Derwick Oil & Gas: PDVSA's new agent

    English

    Back in September 2013, in the course of doing research and reaching out to contacts for a post on Luis Oberto, I got an email from a source saying that Oberto and Francisco Convit had bought an oil well for $45 million in Zulia. Francisco Convit is one of Derwick Associates execs (yes the Derwick Associates meant to be a "leading" company in contracting, procurement and installation of power plants). Through further research I found that Convit was in fact a director in something called Derwick Oil & Gas, incorporated in Barbados in 2011.

    So Derwick Associates shares execs/directors with Derwick Oil & Gas, and a source informed that Luis Oberto and Francisco Convit had gone into some kind of partnership in an oil well. I searched and asked, but could not find any corroboration that could prove information leaked, beyond Barbados' registry details. There was always the possibility of Derwick going into oil.
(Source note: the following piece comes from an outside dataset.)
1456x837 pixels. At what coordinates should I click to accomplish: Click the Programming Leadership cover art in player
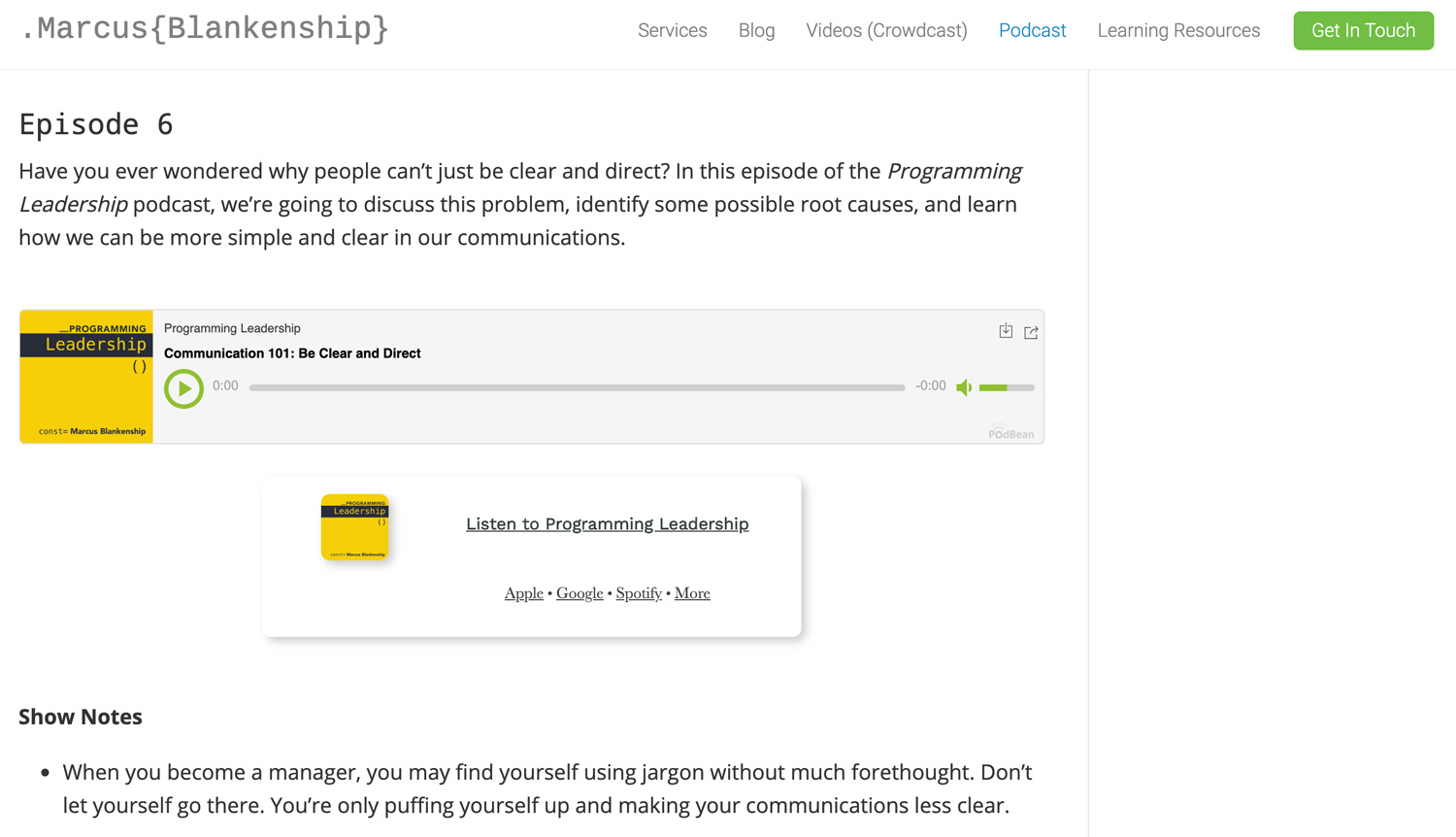pyautogui.click(x=86, y=377)
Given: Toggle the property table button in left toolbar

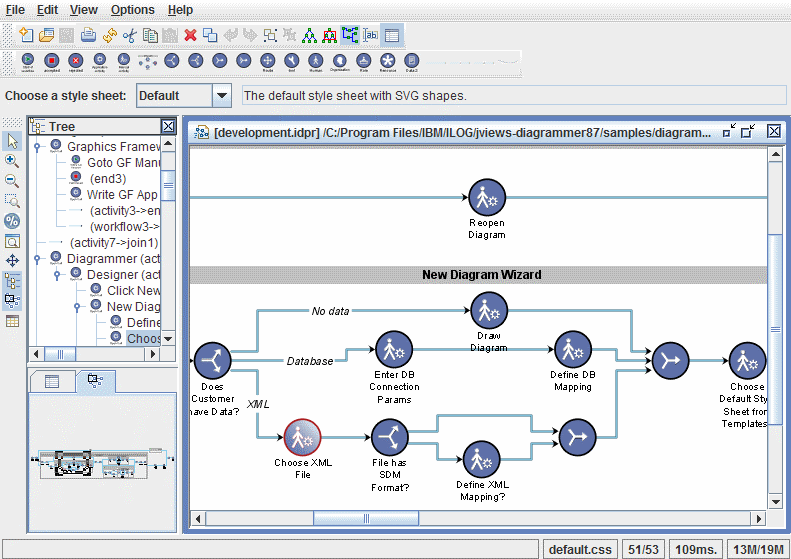Looking at the screenshot, I should [12, 321].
Its procurement of power plants to Venezuela came after a Letter of Intent was signed on 30 September 2009 with BARIVEN, a PDVSA subsidiary, in which equipment and installed capacity was described down to the last megawatt.

    It was only natural (a foot in the door case) for Derwick to “expand”, or “diversify” into oil, after exhausting all possible overpriced deals related to power plants and scheming billions in the process. Given the sort of relationship it had developed with BARIVEN/PDVSA, and the manner in which it was contracted, i.e. BARIVEN/PDVSA agreed to submit to Derwick's consideration publication of any detail pertaining expenditure of hundreds of millions of dollars of public funds, Derwick's venture into oil was to be expected. In addition, it could claim with some degree of credibility “expertise” in oil-related matters, as Edgard Romero Lazo (Derwick's Operations Manager) was a PDVSA contractor in Zulia, and even did a stint with Odebrecht, hence the correct corrupt pedigree.

    In the absence of evidence, or a leaked contract, what I had was inconclusive. But then, a source in Madrid mentioned that the Derwick boys were boasting, in social gatherings, about an exciting “new venture”, intimating that it was energy related, but separate from its power plants business. A separate source relied that Maersk Drilling Venezuela was to be sold to a group of “Venezuelan investors”. Maersk Drilling Venezuela operates for PDVSA a number of barges in Maracaibo Lake on management contracts. Having found a clear statement from Maersk about its willingness to divest its operations in Venezuela, I asked them about it, and they confirmed that indeed they were looking to sell (perhaps due to a multimillion-dollar debt owed by PDVSA):

    Could Derwick be that group of “Venezuelan investors”? But this information surfaced after that email I got in September last year, and Maersk has not closed any deals yet on its Venezuelan barges.

    But in the last couple of weeks, two leaks put the issue to rest. The first had to do with Derwick Oil & Gas offering, like right now, oil and gas to Morgan Stanley. I consulted some sources and found out that former U.S. Ambassador to the Dominican Republic, Hans Hertell, has been doing Derwick's bidding in certain quarters for a while. Hertell, who has his own dirty little secrets from his oddly long time as Ambassador in DR, claimed that Derwick Oil & Gas was in a position to sell 75,000 barrels per day. That, at today's prices, is about $2.7 billion / year worth.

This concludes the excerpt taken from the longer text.